Walaupun sering dikejar petugas, Afrizal memilih bertahan lantaran setiap hari ia mendapatkan keuntungan minimal Rp 100.000 dari berjualan di tempat itu.
Ius Nailiu (27), pejalan kaki yang hampir setiap hari melintas di trotoar sekitar Stasiun Pasar Minggu, mengeluhkan PKL yang menyulitkan pejalan kaki. ”Kalau hari Minggu sepi, tetapi kalau hari biasa, jalan ini (Jalan Raya Pasar Minggu) padat sekali,” ucapnya.
Di sisi lain, Ius menyatakan terbantu dengan keberadaan PKL. Sebab, dia bisa membeli air minum atau makanan dengan cepat, mudah, dan murah. Menurut dia, PKL perlu ditata.
Suqiyah (54), pedagang pakaian perempuan di Jalan Jatibaru Raya, Tanah Abang, Jakarta Pusat, menyarankan pemerintah mendata pedagang yang berjualan di trotoar agar efektif dalam menerapkan peraturan.
”Orang di sini (trotoar) rebutan. Dapat sepetak, dua petak, sudah syukur. Data lagi agar gampang diatur dan tidak semrawut,” ujarnya.
Sama halnya dengan Deri Jambak (33), yang juga berjualan di kawasan yang sama dengan Sugiyah. Pedagang asal Pariaman, Sumatera Barat, ini sudah lelah saban hari kucing-kucingan dengan petugas ketertiban. ”Kehabisan ide untuk saran ke pemerintah. Ikut saja yang mau dilakukan pemerintah. Harapannya, ya, pedagang terakomodasi.”
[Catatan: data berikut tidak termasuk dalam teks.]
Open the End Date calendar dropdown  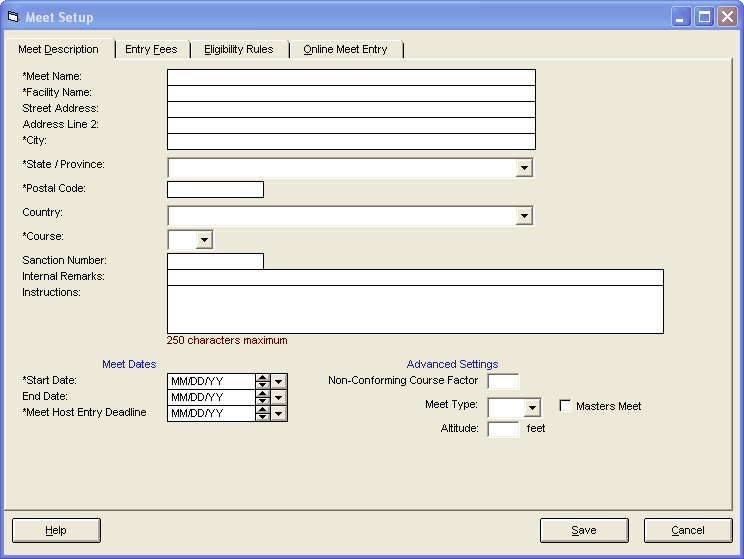point(279,397)
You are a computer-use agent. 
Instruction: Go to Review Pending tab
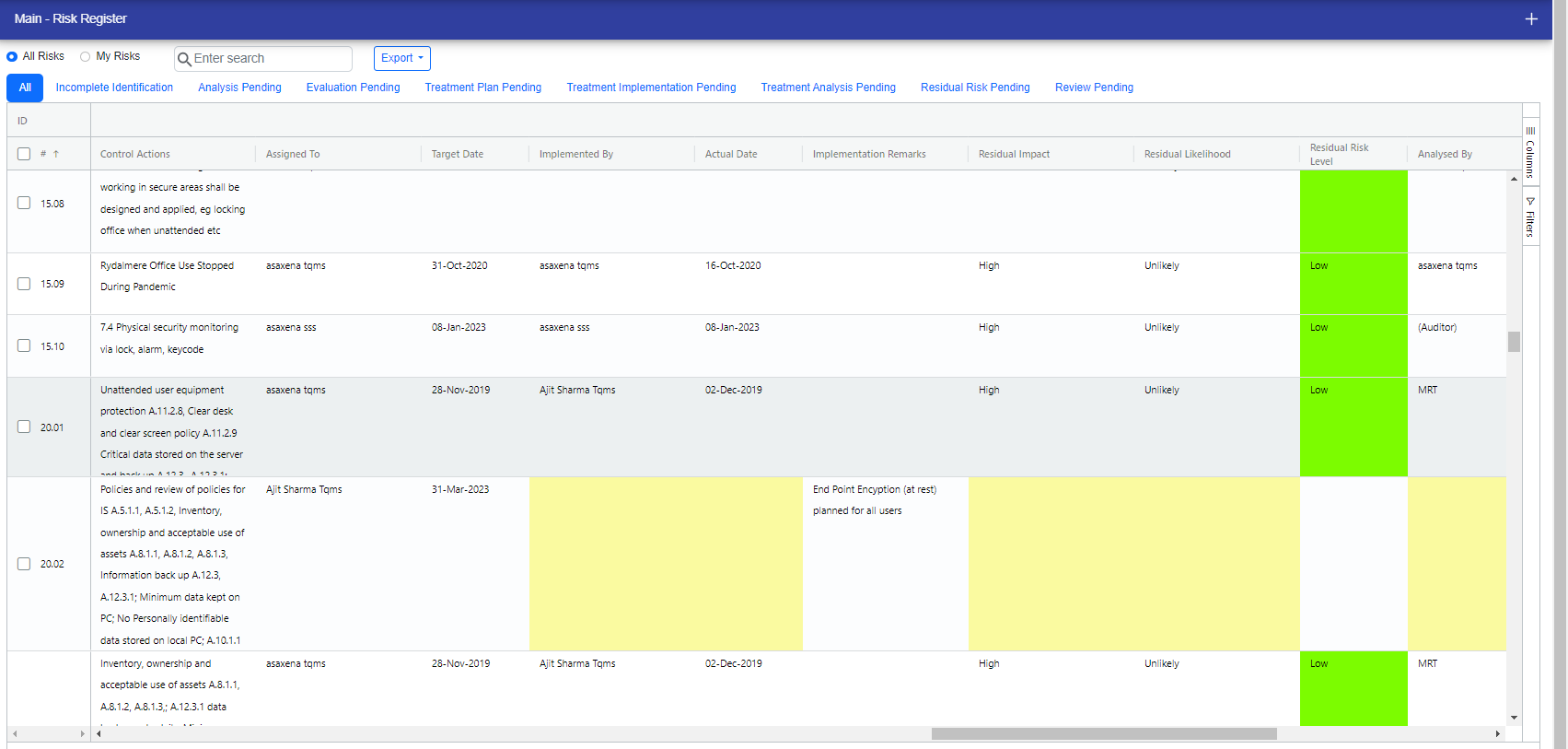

Pedagang lain, Muklis (50), menambahkan, penataan dan pembagian petak harus adil dan cermat. Menurut dia, kebanyakan pedagang di trotoar tak kebagian tempat di jembatan penyeberangan multiguna Tanah Abang. ”Berbondong-bondong daftar, tetapi banyak yang tidak dapat,” ujarnya.
Petakan trotoar
Kepala Dinas Bina Marga DKI Jakarta Hari Nugroho, Kamis, mengatakan, pihaknya masih memetakan trotoar yang diperbolehkan untuk PKL. Dia menyebut, penataan PKL kelak akan disinkronkan dengan penataan trotoar.
”Jadi, kami nanti akan buat kluster-kluster. Trotoar mana yang boleh dipakai dan mana yang tidak. Jadi, kami tetap akan atur agar tidak semrawut. Jangan sampai trotoar sudah dibagusin, tetapi PKL malah merebut hak pejalan kaki,” tutur Hari.
Dalam aturan itu, Hari menyebutkan, ada syarat khusus terkait trotoar mana yang diperbolehkan untuk PKL, seperti trotoar dengan lebar lebih dari 1,5 meter. Kemudian, ada pula klasifikasi khusus bagi PKL yang akan berjualan di trotoar.
”Jadi, tidak semua PKL asal bisa di trotoar dan tak semua trotoar juga bisa asal dipakai PKL,” ucapnya.
Sanksi terhadap PKL yang melanggar juga akan diatur. ”Kalau melanggar, ya, harus kami tertibkan. Mudah-mudahan secepatnya aturan ini selesai,” katanya.
Sementara perwakilan Asosiasi PKL Indonesia Jakarta, Hoiza Siregar, menuturkan, asosiasi mendukung upaya pemerintah daerah menata PKL agar lebih tertib. ”Ditentukan penataannya, tidak perlu basa-basi. PKL kalau dibina dengan baik bisa lebih produktif.”